Package lumis.util

Class CharsetUtil


  • public class CharsetUtil
    extends Object

    Utility class to guess the encoding of a given text file.

    Unicode files encoded in UTF-16 (low or big endian) or UTF-8 files with a Byte Order Marker are correctly discovered. For UTF-8 files with no BOM, if the buffer is wide enough, the charset should also be discovered.

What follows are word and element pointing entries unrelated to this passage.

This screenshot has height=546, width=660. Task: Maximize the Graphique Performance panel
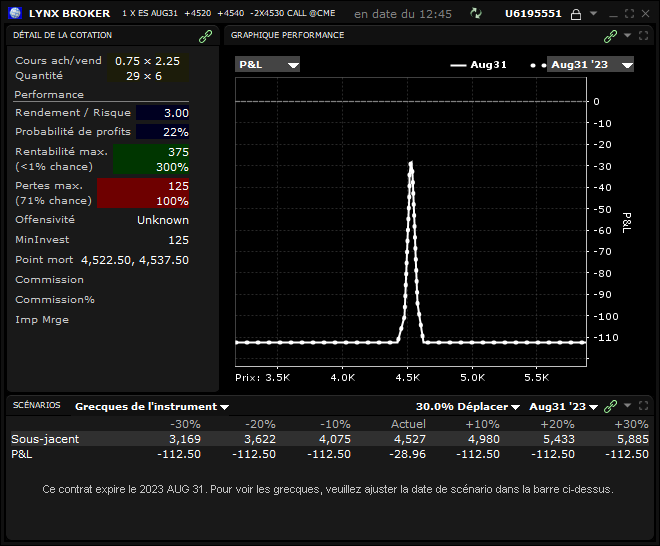pos(643,35)
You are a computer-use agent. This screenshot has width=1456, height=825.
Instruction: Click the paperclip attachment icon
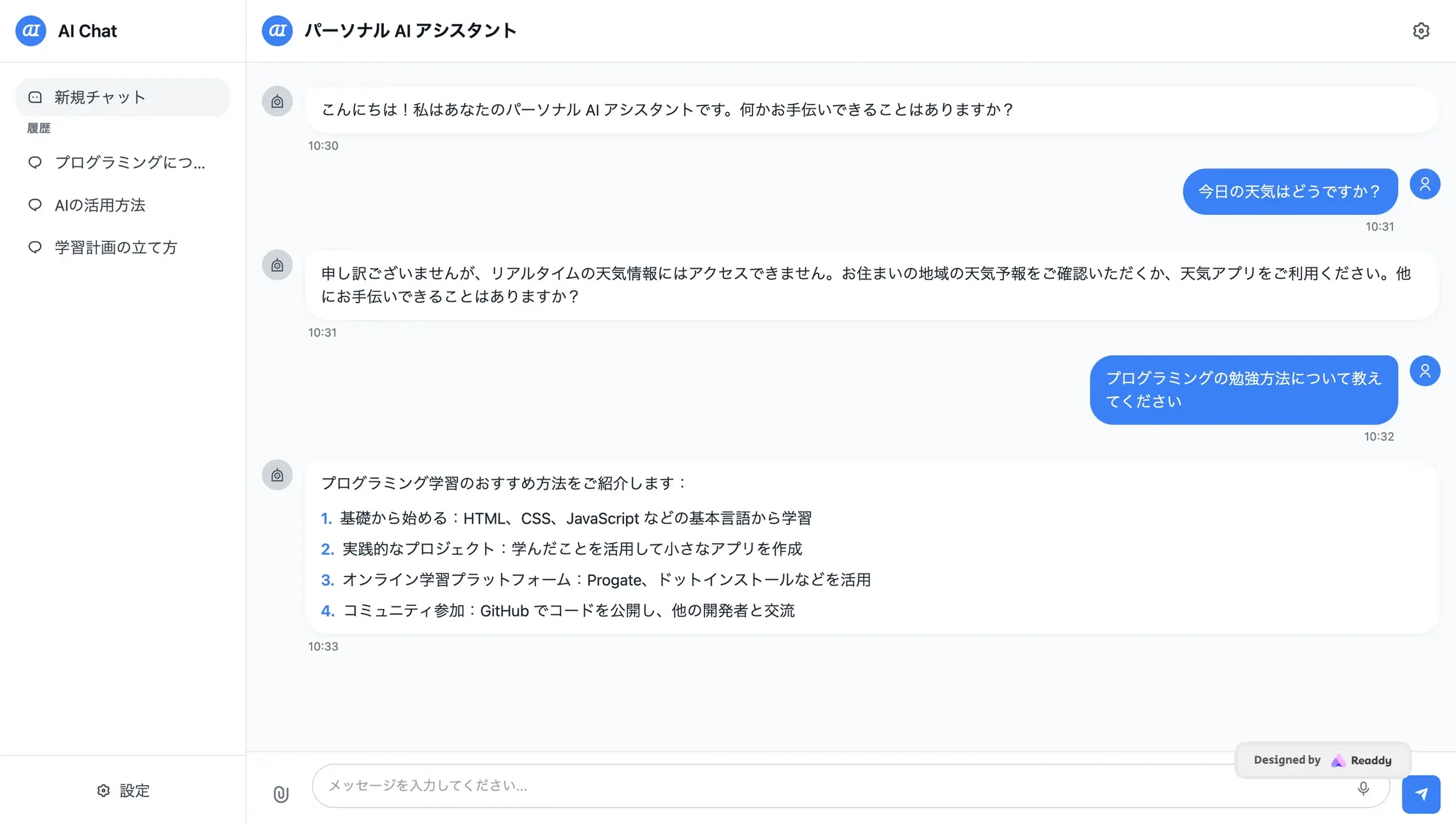[x=281, y=793]
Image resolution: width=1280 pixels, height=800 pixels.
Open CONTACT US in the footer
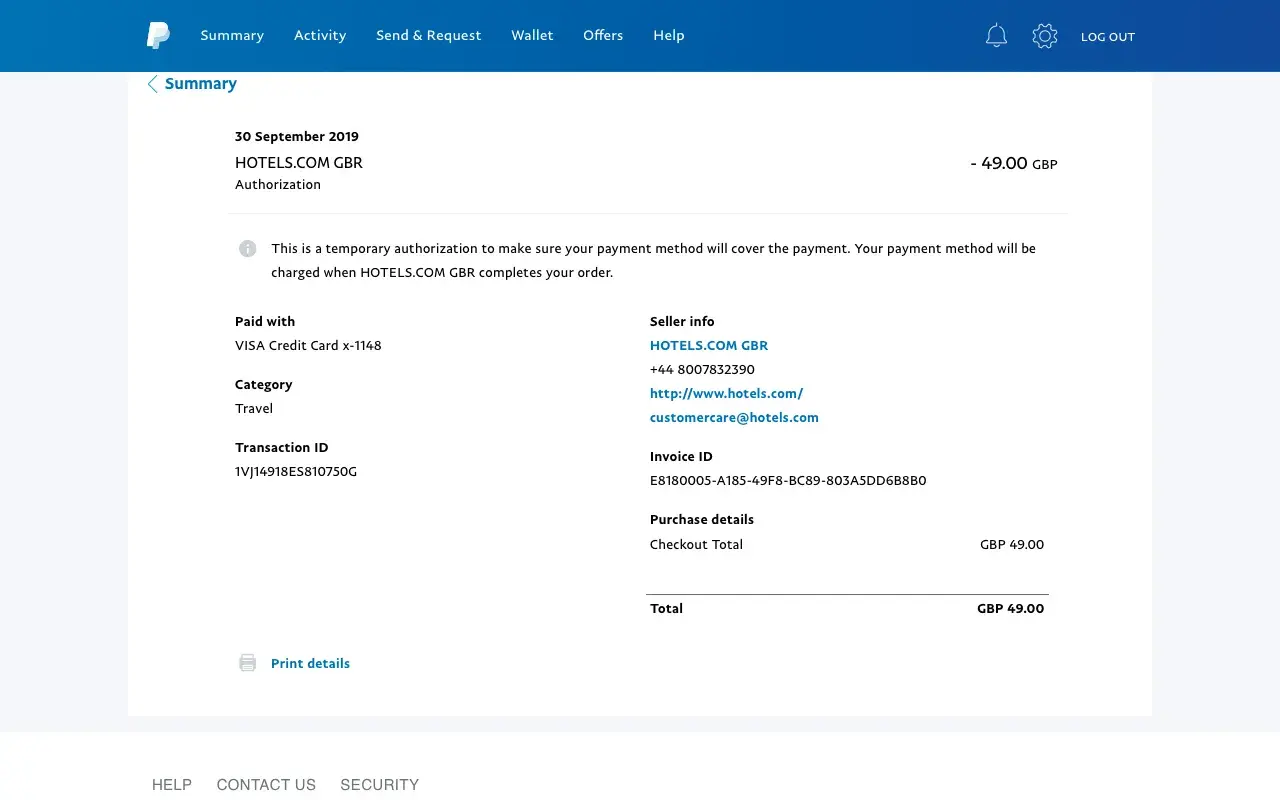pyautogui.click(x=266, y=785)
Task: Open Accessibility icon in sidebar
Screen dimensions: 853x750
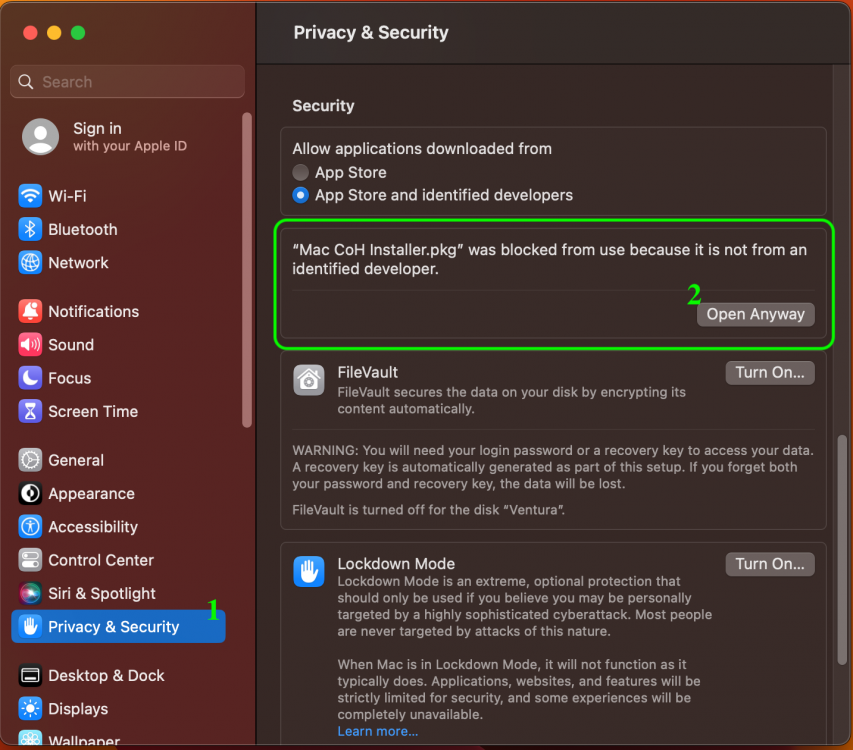Action: point(31,527)
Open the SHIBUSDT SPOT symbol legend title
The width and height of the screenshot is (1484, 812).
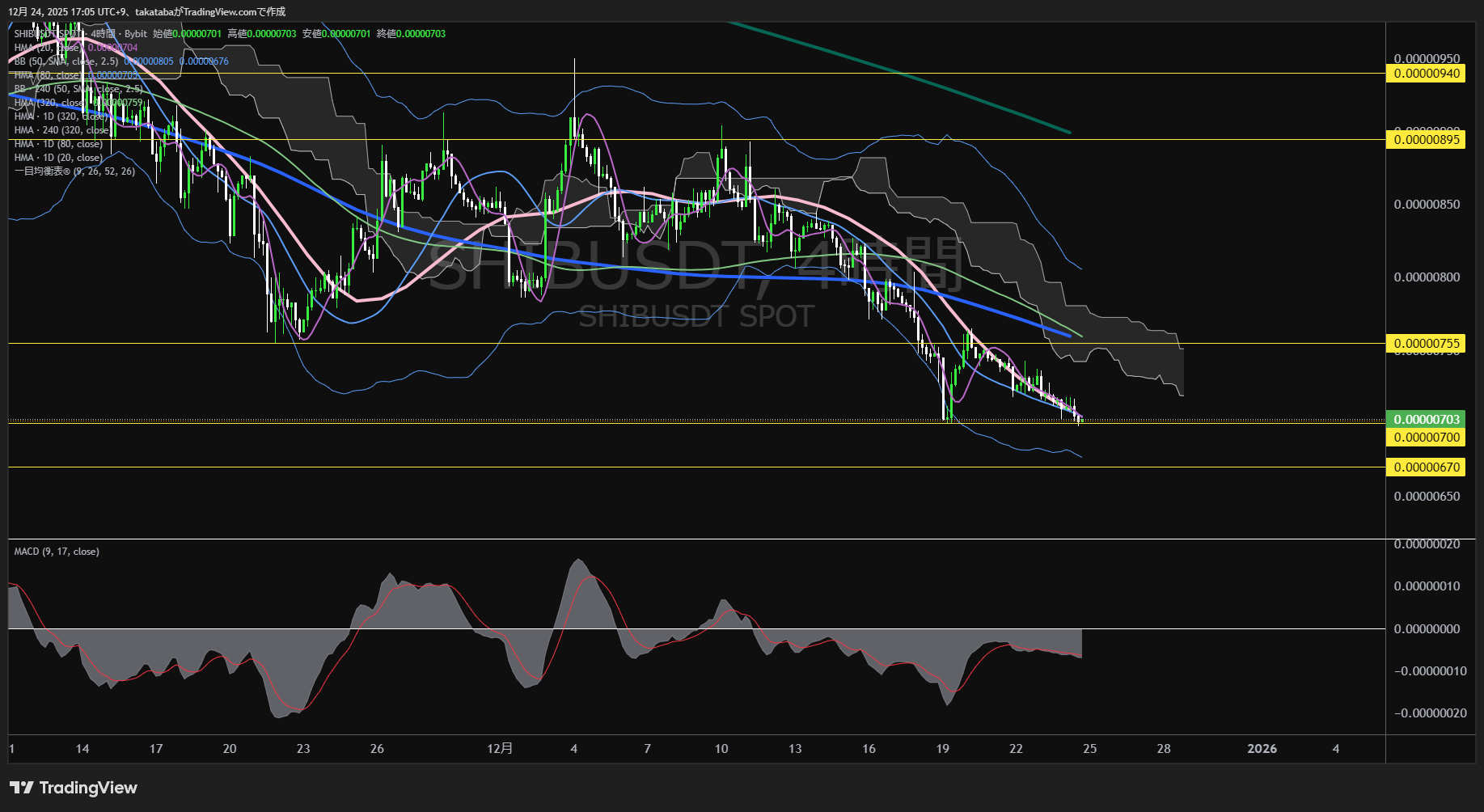(49, 34)
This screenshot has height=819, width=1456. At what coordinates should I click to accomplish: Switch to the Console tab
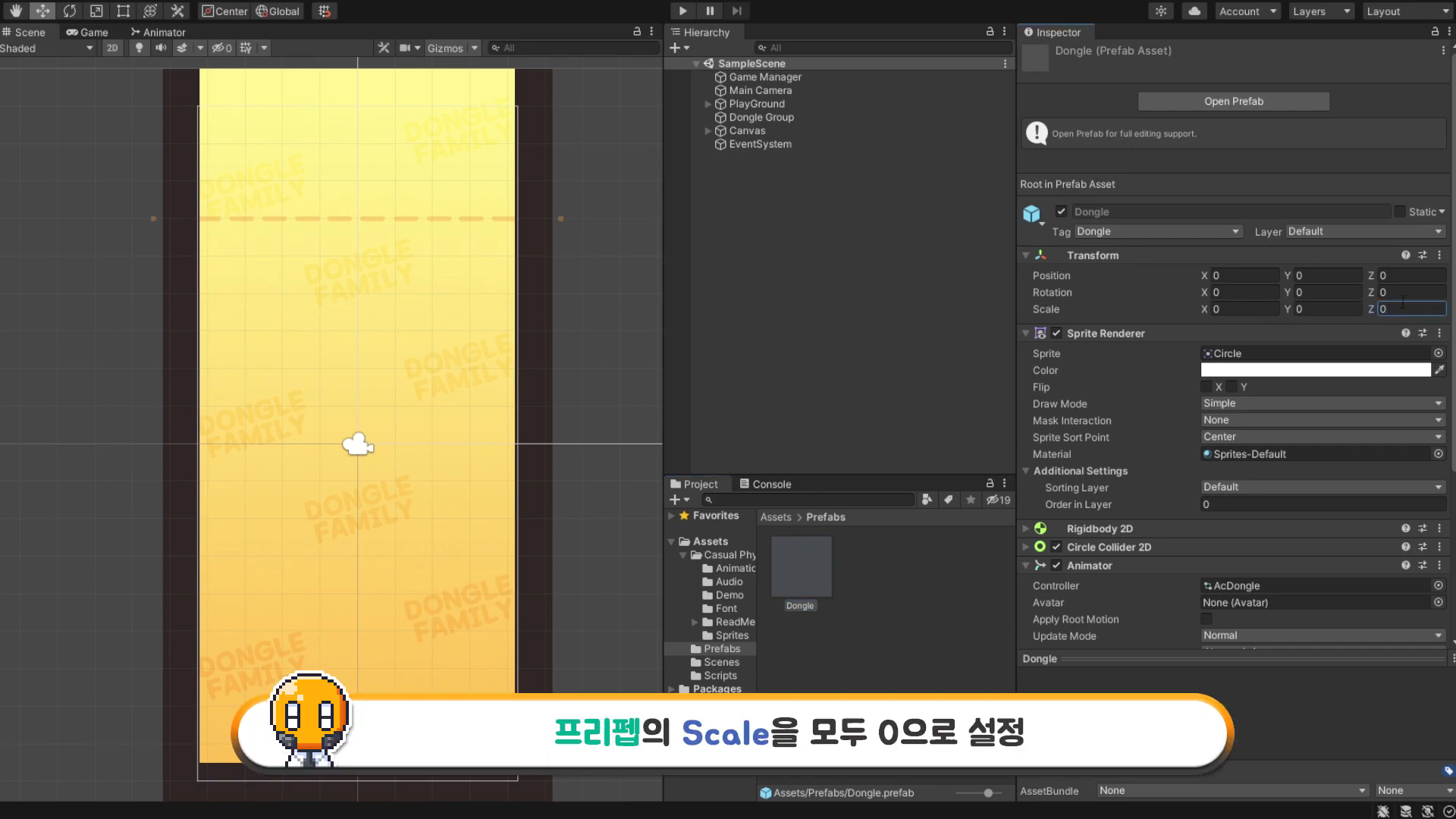[x=765, y=484]
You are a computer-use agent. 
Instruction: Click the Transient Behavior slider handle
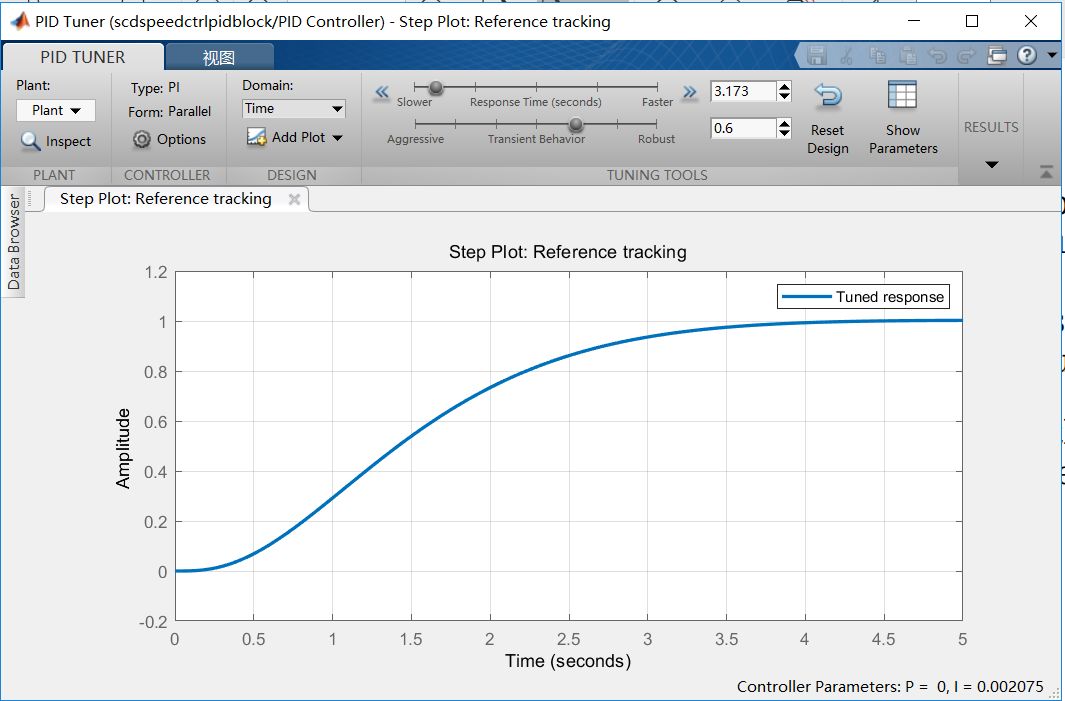(576, 124)
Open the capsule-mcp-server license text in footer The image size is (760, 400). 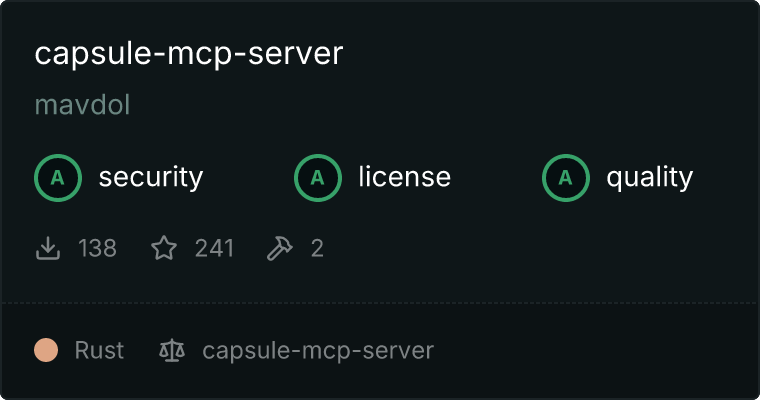pos(318,351)
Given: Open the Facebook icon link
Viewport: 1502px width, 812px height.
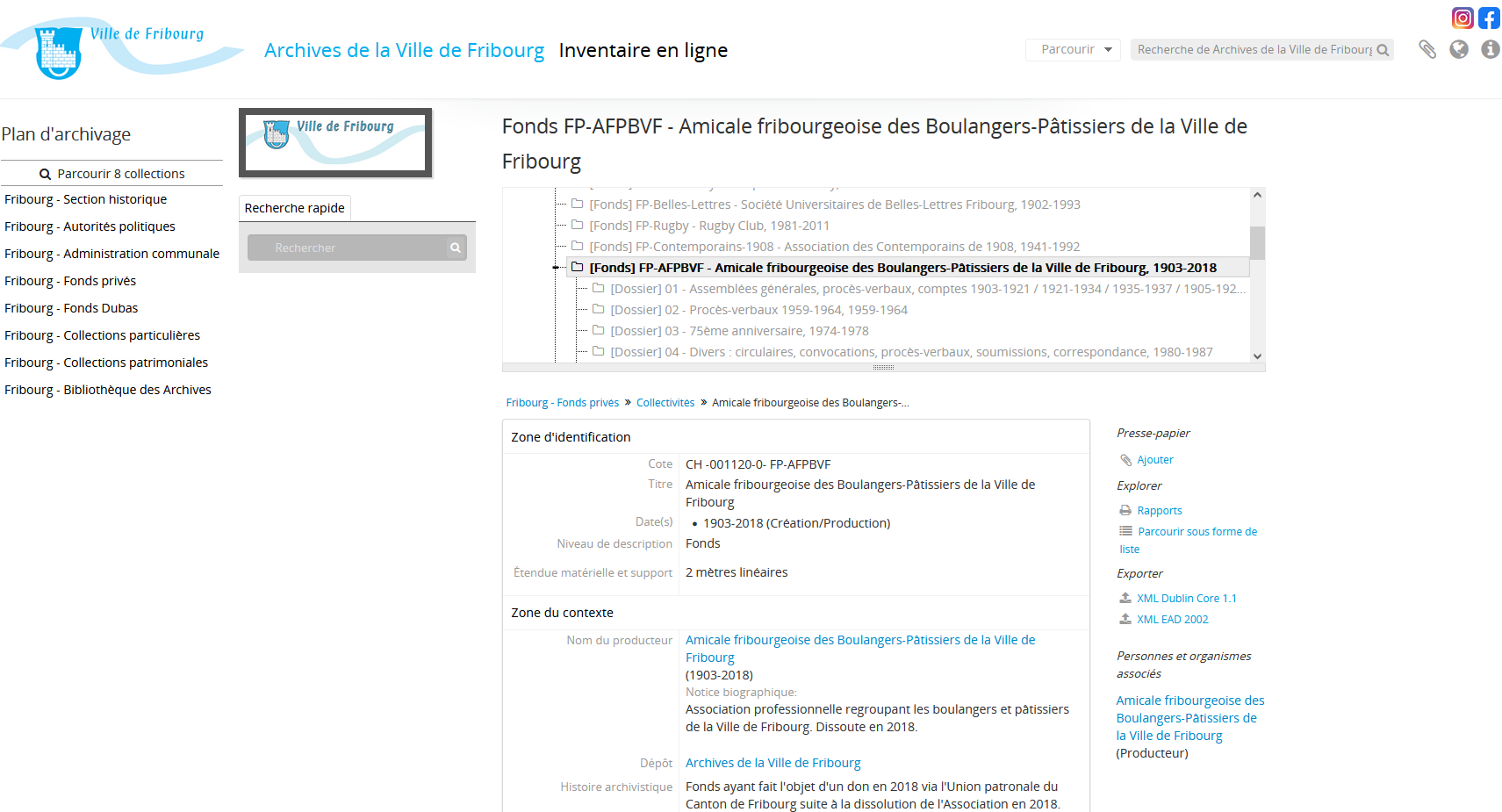Looking at the screenshot, I should click(x=1489, y=18).
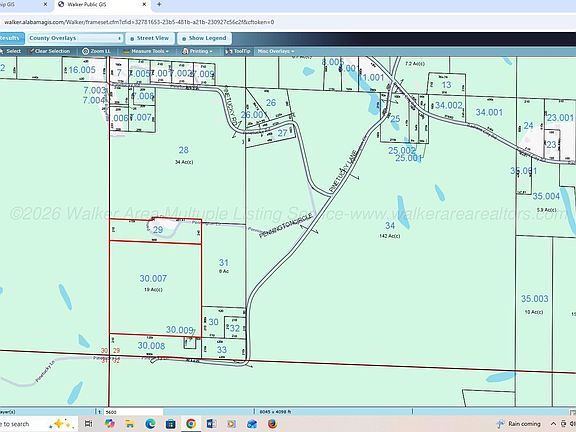
Task: Toggle Show Legend
Action: [x=205, y=38]
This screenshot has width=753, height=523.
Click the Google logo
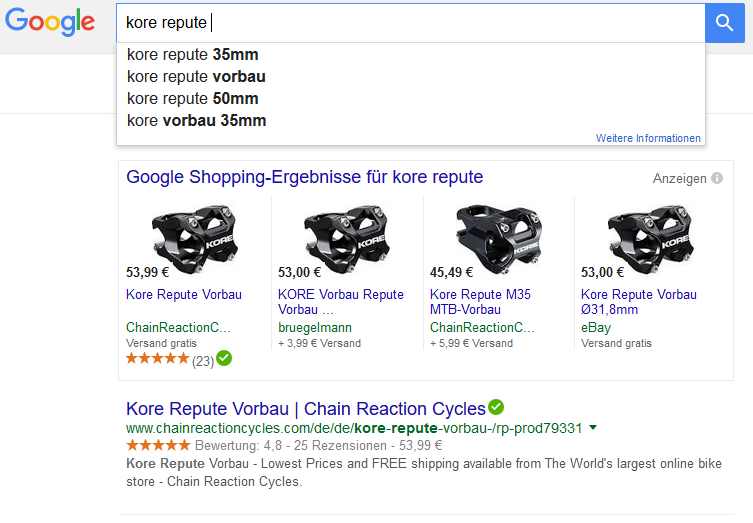[x=50, y=22]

    A byte buffer of 4KB is usually sufficient to be able to guess the encoding.

    Usage:

     // guess the encoding
     Charset guessedCharset = CharsetToolkit.guessEncoding(file, 4096);
    
     // create a reader with the correct charset
     CharsetToolkit toolkit = new CharsetToolkit(file);
     BufferedReader reader = toolkit.getReader();
    
     // read the file content
     String line;
     while ((line = br.readLine())!= null)
     {
     System.out.println(line);
     }
     
    author Guillaume Laforge
    Since:
    4.0.0
    Version:
    $Revision: 10458 $ $Date: 2009-06-02 15:49:09 -0300 (Tue, 02 Jun 2009) $
    • Constructor Detail

      • CharsetUtil

        public CharsetUtil​(File file)
                    throws IOException
        Parameters:
        file - of which we want to know the encoding.
        Throws:
        IOException
    • Method Detail

      • setDefaultCharset

        public void setDefaultCharset​(Charset defaultCharset)
        Defines the default Charset used in case the buffer represents an 8-bit Charset.
        Parameters:
        defaultCharset - the default Charset to be returned by guessEncoding() if an 8-bit Charset is encountered.
      • getCharset

        public Charset getCharset()
      • setEnforce8Bit

        public void setEnforce8Bit​(boolean enforce)
        If US-ASCII is recognized, enforce to return the default encoding, rather than US-ASCII. It might be a file without any special character in the range 128-255, but that may be or become a file encoded with the default charset rather than US-ASCII.
        Parameters:
        enforce - a boolean specifying the use or not of US-ASCII.
      • getEnforce8Bit

        public boolean getEnforce8Bit()
        Gets the enforce8Bit flag, in case we do not want to ever get a US-ASCII encoding.
        Returns:
        a boolean representing the flag of use of US-ASCII.
      • getDefaultCharset

        public Charset getDefaultCharset()
        Retrieves the default Charset
        Returns:
      • hasUTF8Bom

        public boolean hasUTF8Bom()
        Has a Byte Order Marker for UTF-8 (Used by Microsoft's Notepad and other editors).
        Returns:
        true if the buffer has a BOM for UTF8.
      • hasUTF16LEBom

        public boolean hasUTF16LEBom()
        Has a Byte Order Marker for UTF-16 Low Endian (ucs-2le, ucs-4le, and ucs-16le).
        Returns:
        true if the buffer has a BOM for UTF-16 Low Endian.
      • hasUTF16BEBom

        public boolean hasUTF16BEBom()
        Has a Byte Order Marker for UTF-16 Big Endian (utf-16 and ucs-2).
        Returns:
        true if the buffer has a BOM for UTF-16 Big Endian.